= Your task =
Exact reproduction required: the lines below from the line with "Given: Enable Priority Speaker permission" to the line with "The image size is (1253, 782).", both ends included, and no others.

= Material for this exercise =
··········
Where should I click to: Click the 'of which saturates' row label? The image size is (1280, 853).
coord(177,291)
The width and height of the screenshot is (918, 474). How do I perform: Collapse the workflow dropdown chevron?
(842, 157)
··········
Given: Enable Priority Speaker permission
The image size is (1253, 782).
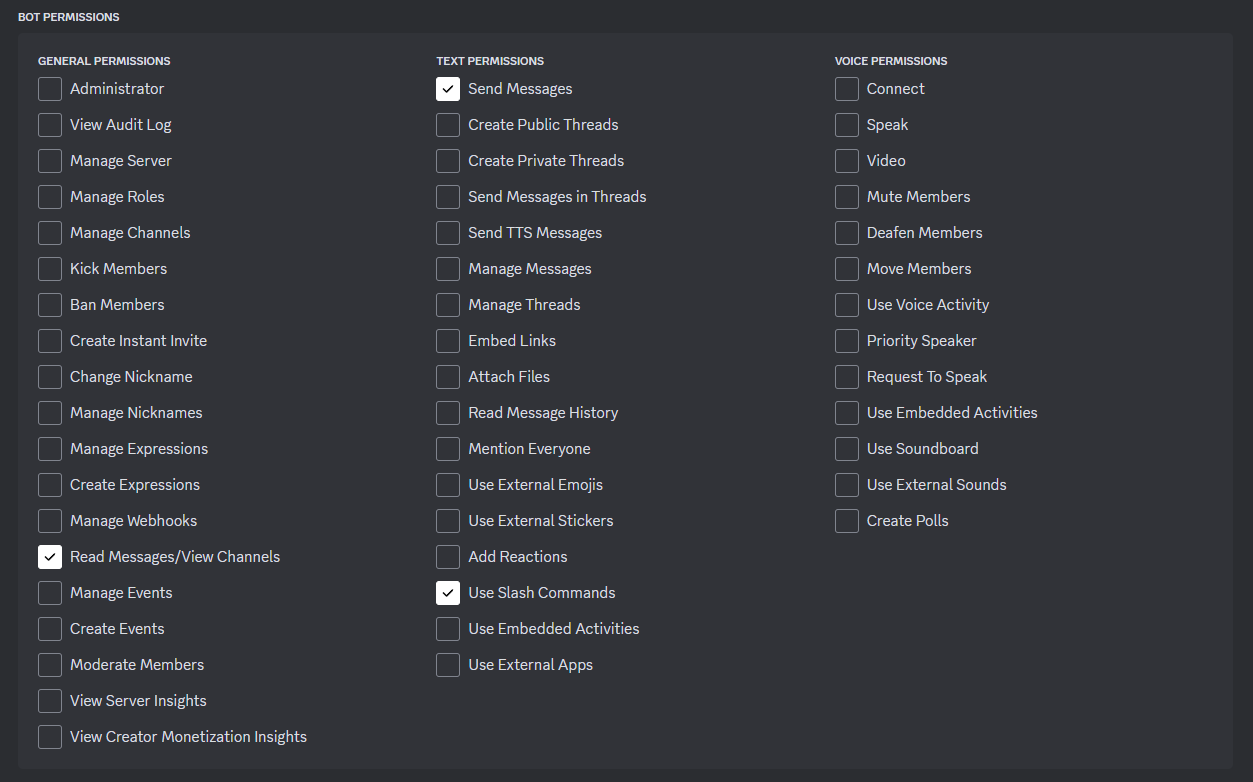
··········
= The completed task =
Given: Enable Priority Speaker permission
The image size is (1253, 782).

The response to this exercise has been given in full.